=== WHAT IS REQUIRED ===
Copy each line below as written, but skip the pictures.

○ ○ ○ ○ ○

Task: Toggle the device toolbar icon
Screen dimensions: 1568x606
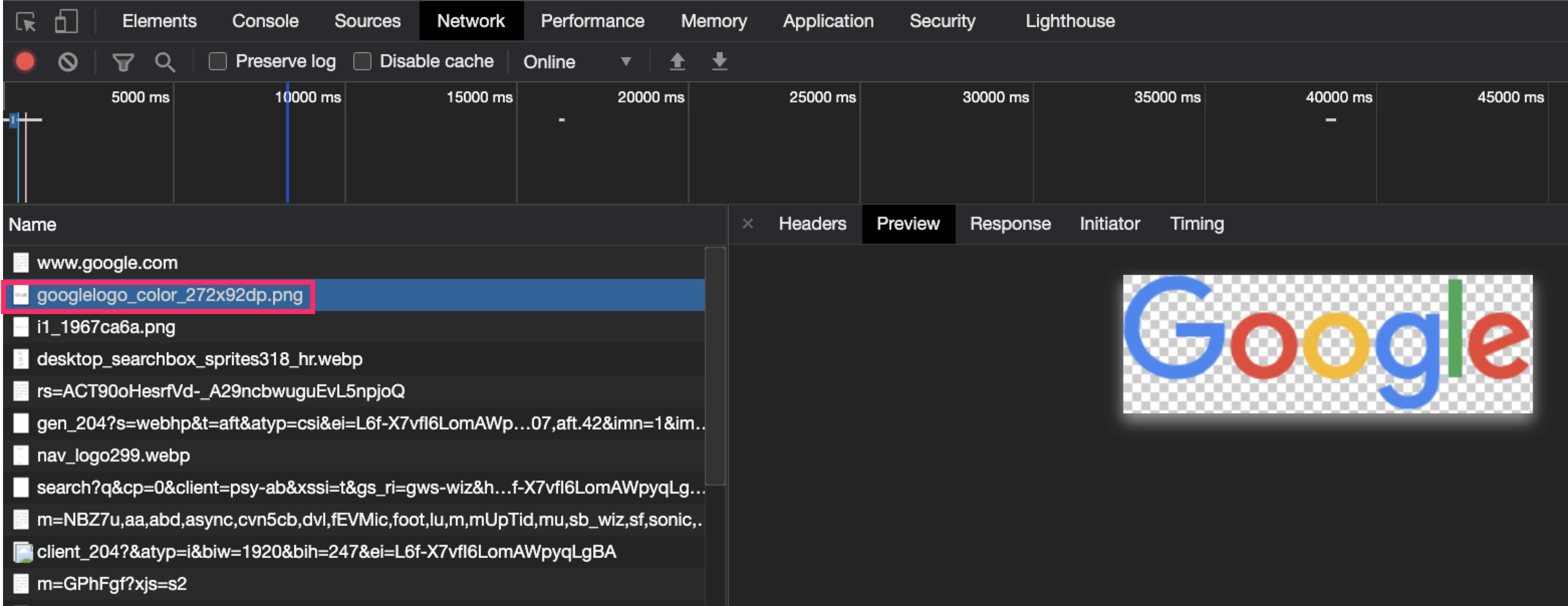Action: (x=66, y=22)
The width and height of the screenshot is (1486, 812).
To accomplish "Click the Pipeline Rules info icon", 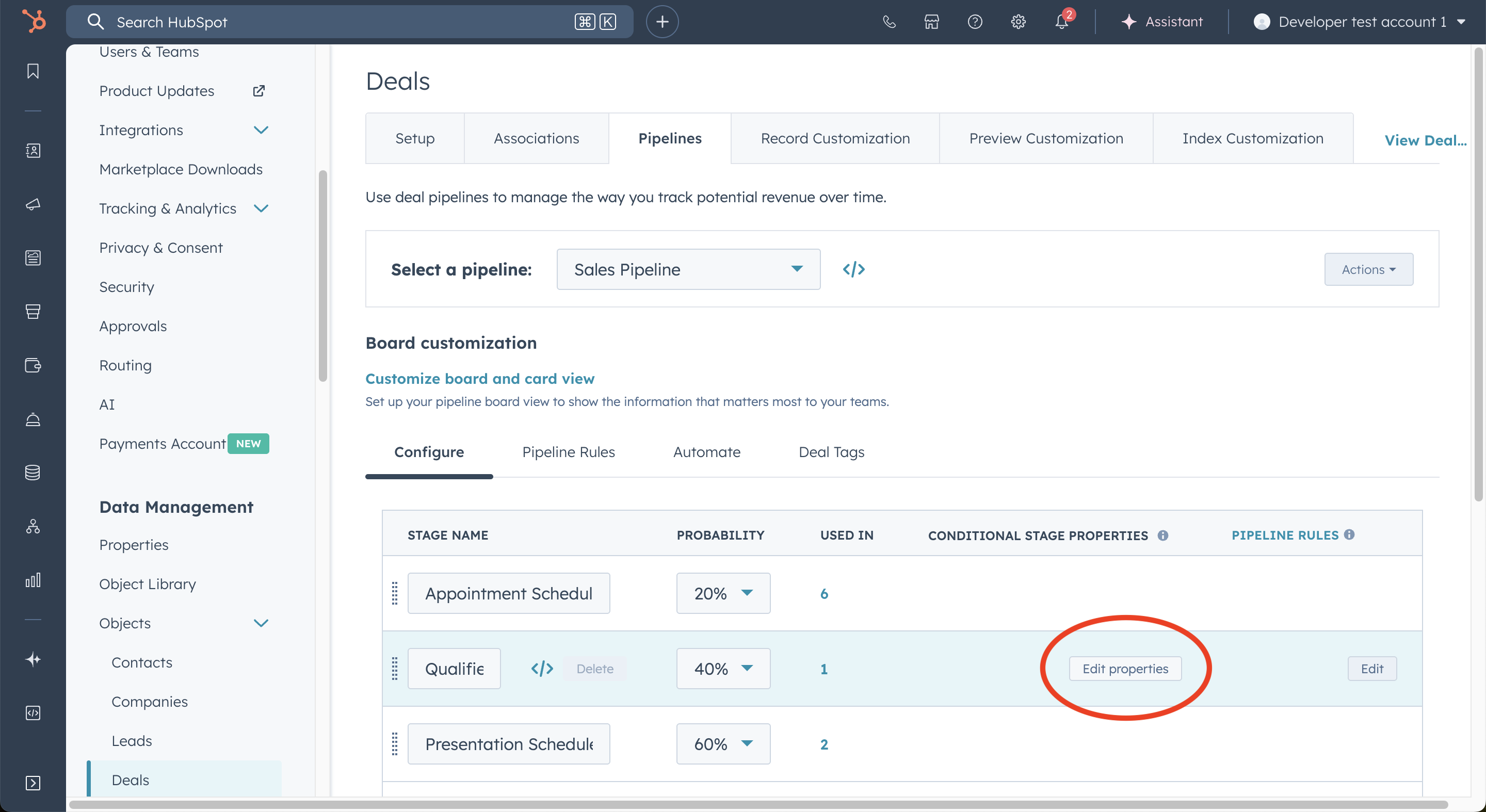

○ ○ ○ ○ ○

=== YOUR SOLUTION ===
Task: Toggle the device toolbar icon
Screen dimensions: 1568x606
Action: (x=66, y=22)
The width and height of the screenshot is (1486, 812).
To accomplish "Click the Pipeline Rules info icon", 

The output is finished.